1) POP CS , and generally I didn’t see two-byte POPs in the listing. v20 does not eat them;
2) After MUL, v20 does not reset ZF if the result is 0. There are several MULs in the code, but ZF after operations is not checked anywhere;
3) Exotic AAD / AAMnot found anywhere. In Intel, instructions can take an argument; in V20, it is always = 0Ah;
4) The same goes for the SALC (D6 opcode) instruction , which v20 interprets as XLAT . There are no such instructions in the BIOS;

Fix the problem with a swoop failed. Further, at the prompt of one user from the ZX-PK.ru forum, I drew attention to the fact that programs that work with video memory in this way are buggy. The Search, as already mentioned, does not have a physical text mode, so when a program tries to write something to the 0xB800 text memory region, an unmaskable hardware interrupt is generated and control is transferred to the Int 2 handler.
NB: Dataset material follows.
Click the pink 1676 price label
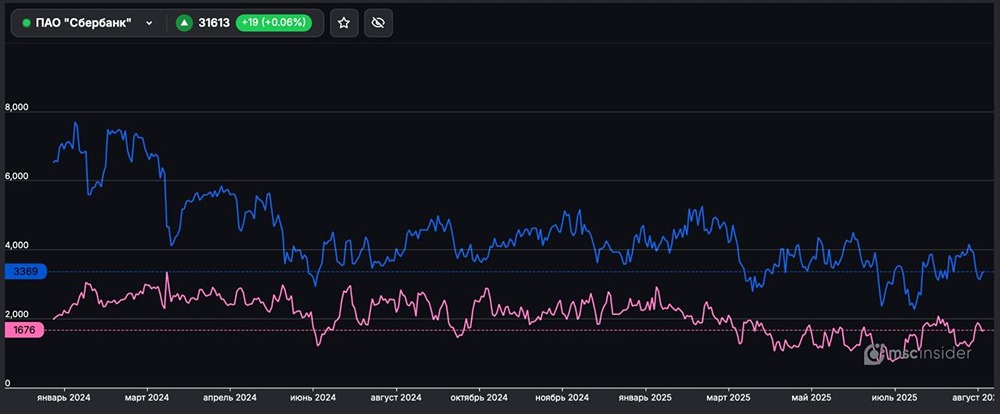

The NMI handler in turn reads the value from port 0x28, in which the offset is located at which the recording occurred in the memory, and begins to draw a pixel by pixel symbol in the graphic video memory 0xBC00. After the symbol is drawn in the video memory, the NMI handler exits. That's about such a simplified scheme and the visualization of characters from text mode to graphical mode. So, through trial and error, it turned out that when several characters are written to memory at onceREP STOSW , say two, the hardware address trap does not work and in port 0x28 instead of shifting to the last character sits the offset of the previous character. NMI is also not called. It can be assumed that V20 uses less clock cycles per REP STOSW cycle , and the circuit is designed for a larger number of clock cycles, so the circuit only works for every second cycle. Total, the problem turned out to be hardware, unfortunately. Of course, you can bypass it and programmatically, for example, as a crutch in the NMI handler, draw not only the current character, but immediately the neighbor, but this, as you know, is just a crutch. If you do not pay attention to this drawback, other programs work fine, including games.

Finally

Search PC - this is my first computer, probably because of this more attention is paid to it than to my other old pieces of iron. The forum ZK-PK.ru and its "Search" section are very helpful in technical matters. Now several enthusiasts are preparing for the release of a replica of the MFM disk controller, drive. In general, there are many plans, for example, the manufacture of an IDE controller (especially since such a controller existed at the time of the launch of the Quest), possibly an IDE-CF (compact flash) controller. If someone suddenly had tapes with a recording, or some rare controllers (adapters), I would be glad to discuss the possibility of receiving them (in personal messages). Good luck to all!